La tecnologia al servizio delle foreste
Per garantire la massima trasparenza e combattere il rischio di greenwashing, Ruma ha sviluppato un sistema integrato che unisce analisi delle immagini satellitari, droni e ispezioni sul campo. Attraverso la piattaforma EcoSense, la startup è in grado di calcolare con precisione millimetrica la biomassa di ogni singola area verde. I dati raccolti non servono solo a misurare lo stato attuale degli alberi, ma permettono di creare un vero e proprio gemello digitale (digital twin) del bosco. Grazie alla partnership con Habitech, Ruma certifica quanti crediti di carbonio corrispondono a ogni tratto di foresta, monitorando variabili critiche come l'età delle piante e il rischio incendi. Inoltre, il gemello digitale consente di controllare la crescita della vegetazione, evitando che rami o tronchi possano danneggiare infrastrutture strategiche come linee ferroviarie, autostrade e tralicci elettrici.

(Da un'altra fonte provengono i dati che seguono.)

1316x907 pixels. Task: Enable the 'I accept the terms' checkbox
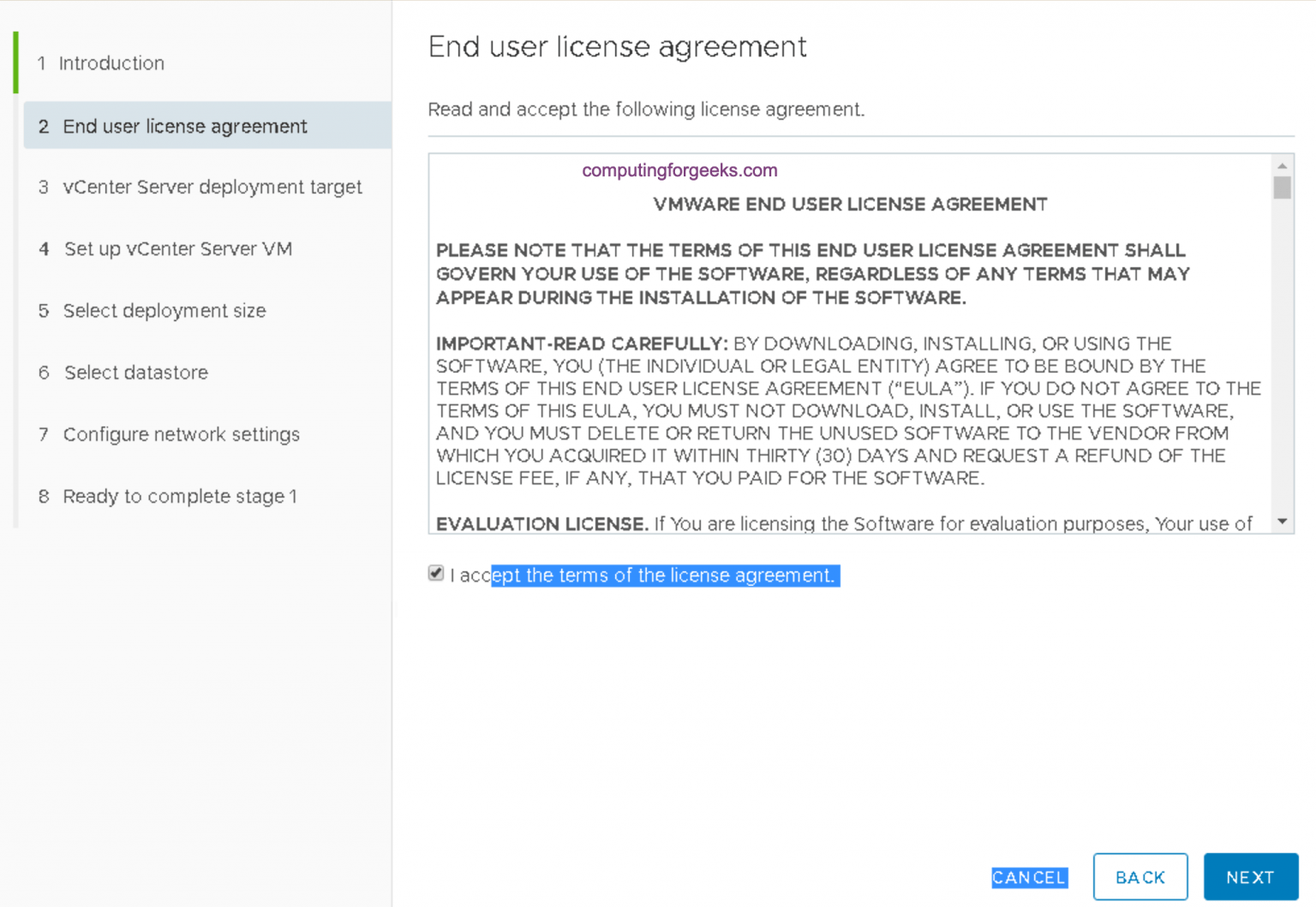(x=436, y=573)
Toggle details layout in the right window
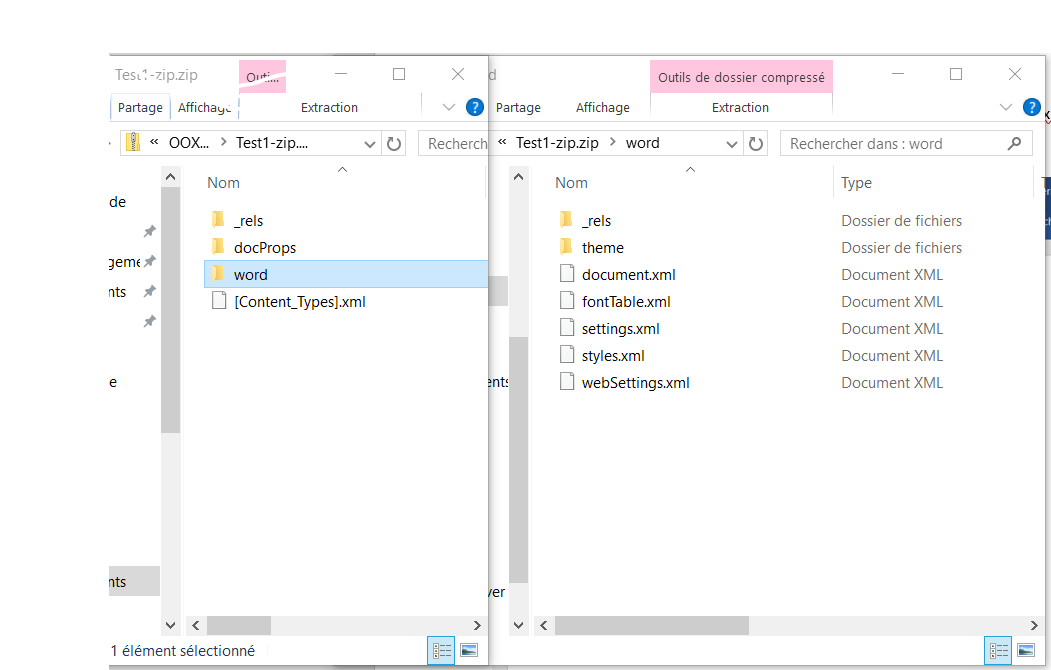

Un ponte tra proprietari e imprese
"Il nostro modello di business si interfaccia sia a monte che a valle della filiera", spiega Angelica Pianegonda, Ceo di Ruma. "Da un lato consentiamo ai proprietari terrieri, pubblici o privati, di conoscere in modo approfondito la salute delle loro piante e di valorizzarle economicamente. Dall'altro, garantiamo alle aziende acquirenti che i crediti siano permanenti nel tempo". Si tratta di un fattore tutt'altro che secondario: i progetti legati ai crediti di carbonio volontari richiedono infatti una durata minima di 20 anni. Gli algoritmi di Ruma sono in grado di stimare non solo lo stoccaggio attuale di CO2, ma anche lo sviluppo futuro della foresta su base ventennale.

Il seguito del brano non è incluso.